Stored records:
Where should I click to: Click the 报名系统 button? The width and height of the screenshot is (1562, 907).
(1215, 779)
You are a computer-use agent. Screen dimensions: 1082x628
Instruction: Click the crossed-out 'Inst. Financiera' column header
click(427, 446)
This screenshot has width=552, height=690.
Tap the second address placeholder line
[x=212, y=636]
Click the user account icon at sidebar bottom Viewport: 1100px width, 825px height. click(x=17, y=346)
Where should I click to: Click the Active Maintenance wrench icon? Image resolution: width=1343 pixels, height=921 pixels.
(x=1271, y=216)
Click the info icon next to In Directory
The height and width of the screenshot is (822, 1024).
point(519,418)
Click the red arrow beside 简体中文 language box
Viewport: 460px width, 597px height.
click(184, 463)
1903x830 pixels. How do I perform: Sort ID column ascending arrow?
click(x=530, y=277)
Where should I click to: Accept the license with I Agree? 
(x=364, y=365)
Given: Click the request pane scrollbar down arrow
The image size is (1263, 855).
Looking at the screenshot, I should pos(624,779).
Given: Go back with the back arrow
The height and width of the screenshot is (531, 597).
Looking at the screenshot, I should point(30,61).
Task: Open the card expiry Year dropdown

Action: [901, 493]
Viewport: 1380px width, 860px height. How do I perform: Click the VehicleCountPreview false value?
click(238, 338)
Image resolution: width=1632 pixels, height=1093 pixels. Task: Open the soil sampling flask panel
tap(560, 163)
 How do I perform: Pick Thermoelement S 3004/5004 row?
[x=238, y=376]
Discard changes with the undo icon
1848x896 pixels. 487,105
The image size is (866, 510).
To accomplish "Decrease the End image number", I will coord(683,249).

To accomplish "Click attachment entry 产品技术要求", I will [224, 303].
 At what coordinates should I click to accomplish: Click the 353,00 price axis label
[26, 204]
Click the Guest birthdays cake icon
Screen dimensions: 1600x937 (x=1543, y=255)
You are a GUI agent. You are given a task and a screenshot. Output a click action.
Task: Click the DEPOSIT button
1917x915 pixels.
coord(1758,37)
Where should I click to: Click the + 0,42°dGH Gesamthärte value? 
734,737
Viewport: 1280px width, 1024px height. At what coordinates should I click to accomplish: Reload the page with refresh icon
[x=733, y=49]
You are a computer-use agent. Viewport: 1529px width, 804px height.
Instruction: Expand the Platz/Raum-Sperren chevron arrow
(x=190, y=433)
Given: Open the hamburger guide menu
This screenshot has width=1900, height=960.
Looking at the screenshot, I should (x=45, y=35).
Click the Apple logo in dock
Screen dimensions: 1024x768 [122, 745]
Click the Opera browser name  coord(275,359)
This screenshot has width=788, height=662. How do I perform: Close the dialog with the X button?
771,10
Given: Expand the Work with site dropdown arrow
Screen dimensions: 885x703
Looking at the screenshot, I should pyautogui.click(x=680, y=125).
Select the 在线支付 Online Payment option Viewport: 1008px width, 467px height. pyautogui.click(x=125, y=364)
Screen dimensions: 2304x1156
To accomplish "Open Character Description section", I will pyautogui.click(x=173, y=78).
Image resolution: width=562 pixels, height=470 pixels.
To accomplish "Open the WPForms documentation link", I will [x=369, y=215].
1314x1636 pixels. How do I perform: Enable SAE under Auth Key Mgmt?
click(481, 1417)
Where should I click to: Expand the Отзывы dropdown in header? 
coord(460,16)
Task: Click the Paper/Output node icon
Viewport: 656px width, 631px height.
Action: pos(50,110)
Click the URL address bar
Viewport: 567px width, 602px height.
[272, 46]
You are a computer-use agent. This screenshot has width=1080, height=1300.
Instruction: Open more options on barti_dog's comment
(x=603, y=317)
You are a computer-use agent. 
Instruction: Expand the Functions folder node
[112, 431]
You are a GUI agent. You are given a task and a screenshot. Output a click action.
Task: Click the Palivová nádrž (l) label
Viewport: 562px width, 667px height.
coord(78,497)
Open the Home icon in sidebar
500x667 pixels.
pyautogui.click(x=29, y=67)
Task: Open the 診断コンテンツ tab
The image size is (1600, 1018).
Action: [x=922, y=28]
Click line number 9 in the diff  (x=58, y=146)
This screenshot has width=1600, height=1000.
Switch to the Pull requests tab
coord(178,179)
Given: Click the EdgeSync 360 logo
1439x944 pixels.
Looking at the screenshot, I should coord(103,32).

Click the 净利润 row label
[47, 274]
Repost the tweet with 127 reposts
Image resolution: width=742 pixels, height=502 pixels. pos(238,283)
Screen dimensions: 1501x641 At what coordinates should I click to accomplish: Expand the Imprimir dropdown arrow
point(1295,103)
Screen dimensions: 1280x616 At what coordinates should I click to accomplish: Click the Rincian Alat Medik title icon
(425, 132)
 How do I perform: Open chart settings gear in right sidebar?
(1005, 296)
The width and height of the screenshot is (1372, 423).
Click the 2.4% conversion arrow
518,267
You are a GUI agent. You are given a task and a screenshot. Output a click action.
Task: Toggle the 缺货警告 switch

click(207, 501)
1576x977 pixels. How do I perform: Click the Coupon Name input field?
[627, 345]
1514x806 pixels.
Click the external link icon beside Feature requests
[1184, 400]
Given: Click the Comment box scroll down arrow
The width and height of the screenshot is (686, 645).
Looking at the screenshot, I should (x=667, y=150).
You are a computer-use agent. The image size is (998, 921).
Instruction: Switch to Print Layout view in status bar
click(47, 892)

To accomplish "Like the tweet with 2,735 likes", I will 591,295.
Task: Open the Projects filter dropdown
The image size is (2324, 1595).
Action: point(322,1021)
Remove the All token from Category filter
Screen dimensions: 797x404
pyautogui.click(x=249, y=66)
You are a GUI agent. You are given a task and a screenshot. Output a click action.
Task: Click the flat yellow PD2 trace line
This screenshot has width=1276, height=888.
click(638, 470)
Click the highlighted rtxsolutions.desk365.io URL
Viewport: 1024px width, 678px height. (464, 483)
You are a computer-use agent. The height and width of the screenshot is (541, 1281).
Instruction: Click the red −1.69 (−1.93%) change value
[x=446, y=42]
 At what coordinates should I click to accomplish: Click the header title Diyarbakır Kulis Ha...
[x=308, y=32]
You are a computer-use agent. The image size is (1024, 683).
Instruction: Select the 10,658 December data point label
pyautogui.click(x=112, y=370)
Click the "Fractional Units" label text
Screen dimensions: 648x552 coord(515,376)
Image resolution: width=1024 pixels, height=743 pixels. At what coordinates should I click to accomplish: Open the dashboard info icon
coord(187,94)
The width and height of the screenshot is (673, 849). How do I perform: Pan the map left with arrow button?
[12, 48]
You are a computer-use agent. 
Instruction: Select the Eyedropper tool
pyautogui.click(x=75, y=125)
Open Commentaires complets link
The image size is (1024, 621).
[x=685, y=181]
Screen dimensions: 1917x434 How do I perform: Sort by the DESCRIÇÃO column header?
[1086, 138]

■ DESCRIPTION OF THE TASK: Your answer must be the lines from the first line of the entries above through the line that contains "Click the user", written out exactly.

■ WORKED SOLUTION:
Where should I click to: Click the 报名系统 button? The width and height of the screenshot is (1562, 907).
(1215, 779)
You are a computer-use agent. Screen dimensions: 1082x628
Instruction: Click the crossed-out 'Inst. Financiera' column header
click(427, 446)
This screenshot has width=552, height=690.
Tap the second address placeholder line
[x=212, y=636]
Click the user account icon at sidebar bottom Viewport: 1100px width, 825px height. click(x=17, y=346)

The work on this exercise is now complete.